::: RECORDS PROVIDED
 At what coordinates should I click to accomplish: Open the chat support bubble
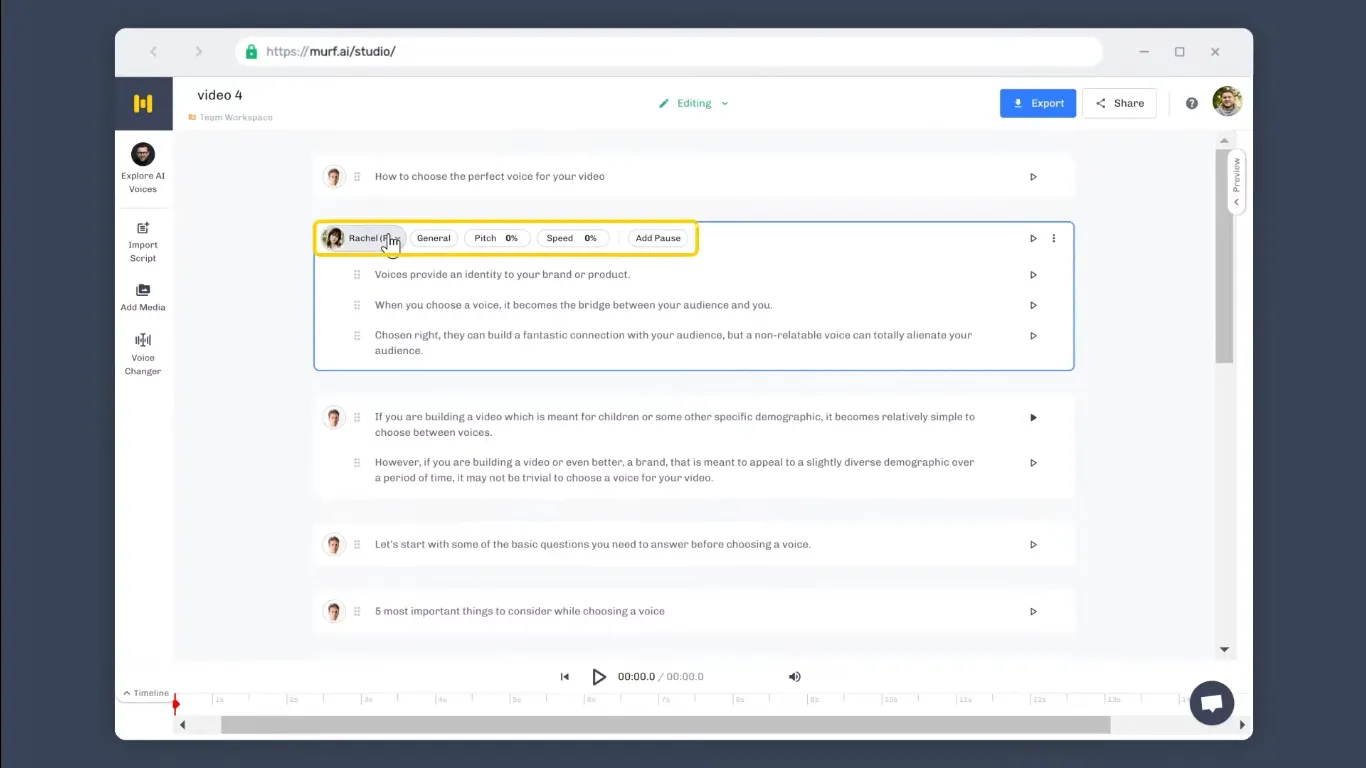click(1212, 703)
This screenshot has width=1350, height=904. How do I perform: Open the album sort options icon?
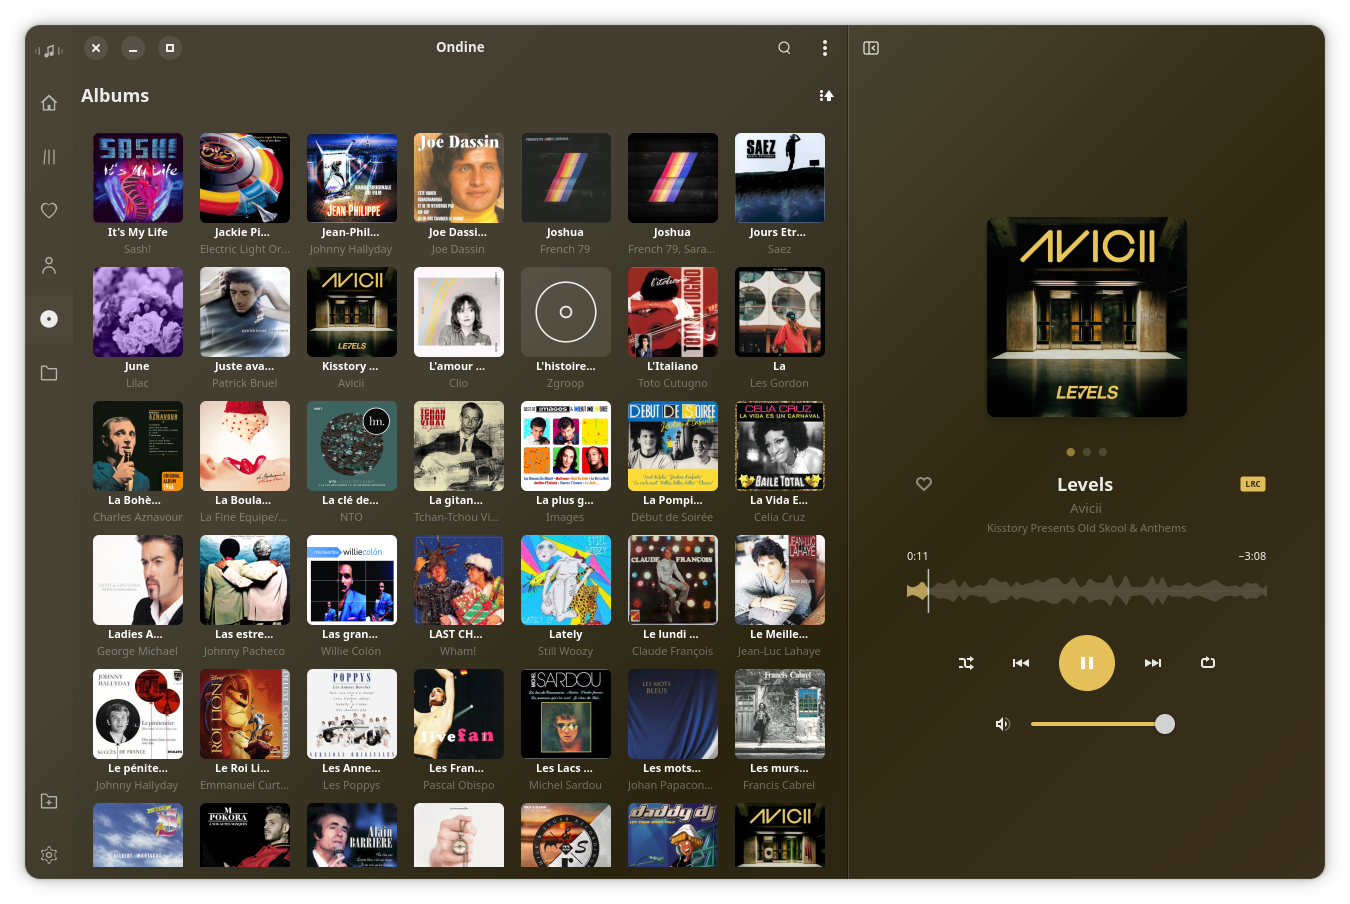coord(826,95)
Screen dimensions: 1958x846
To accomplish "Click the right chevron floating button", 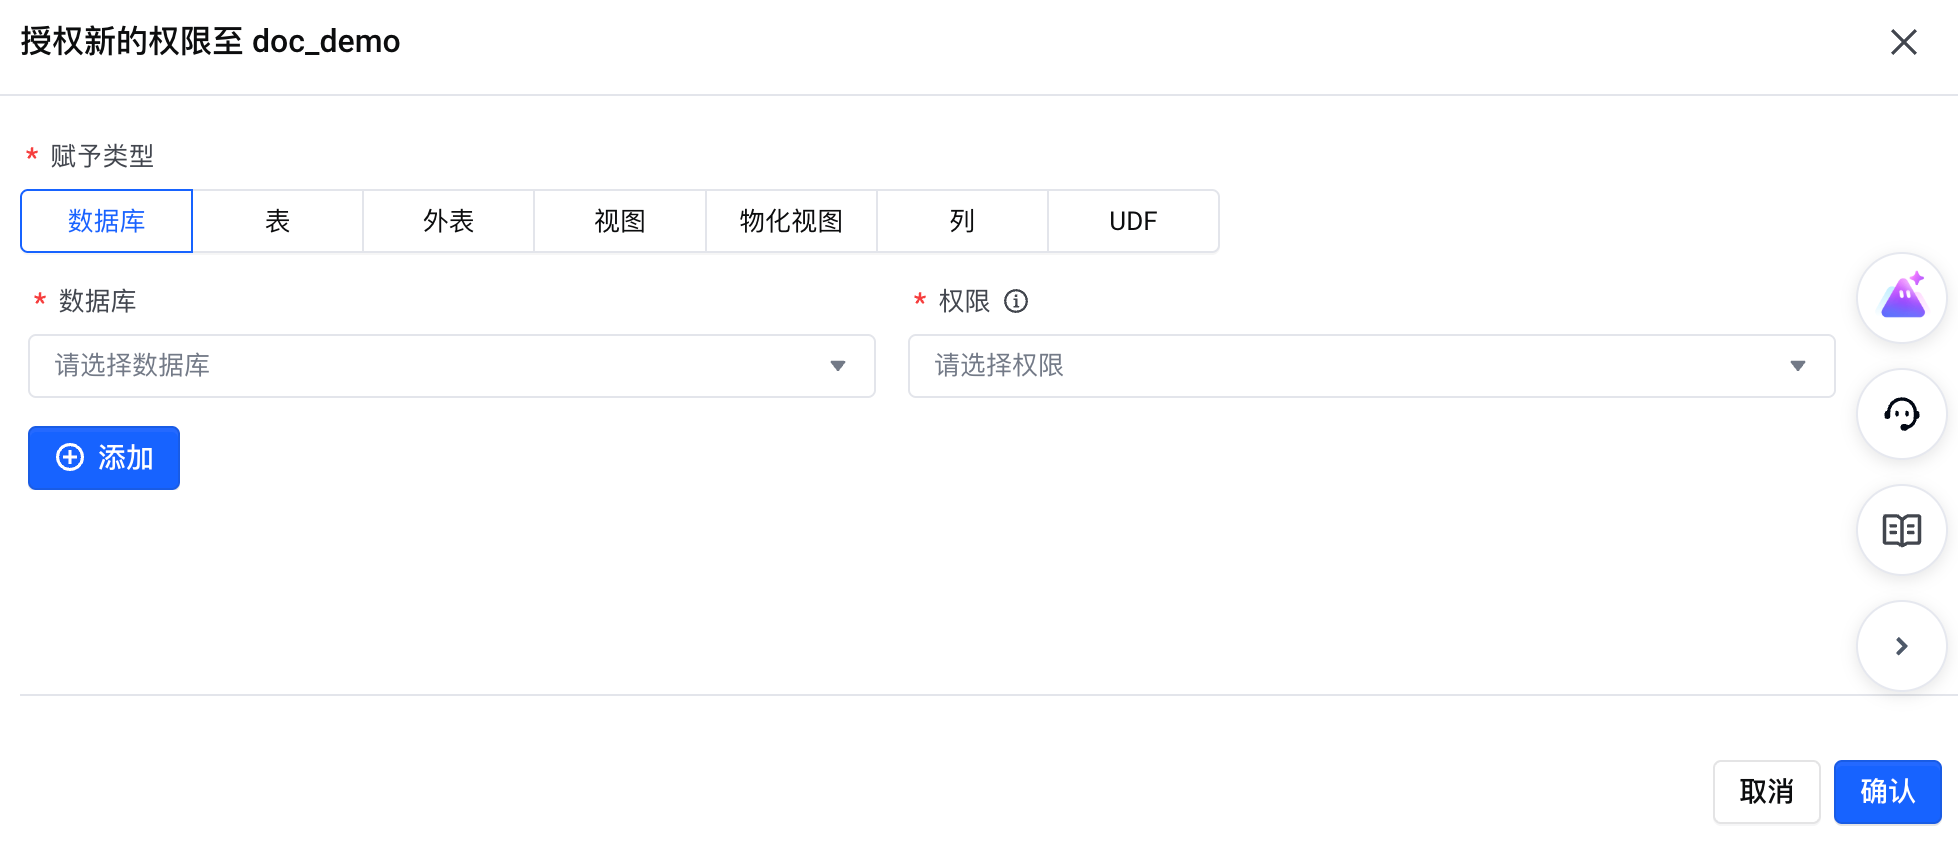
::::::
ASSIGNED TASK:
Omit all pictures while transcribing the entries verbatim.

ANSWER FOR THIS EXERCISE:
 At what coordinates should I click to accomplish: Open the chat support bubble
click(1212, 703)
This screenshot has width=1350, height=904. How do I perform: Open the album sort options icon?
coord(826,95)
Screen dimensions: 1958x846
To accomplish "Click the right chevron floating button", 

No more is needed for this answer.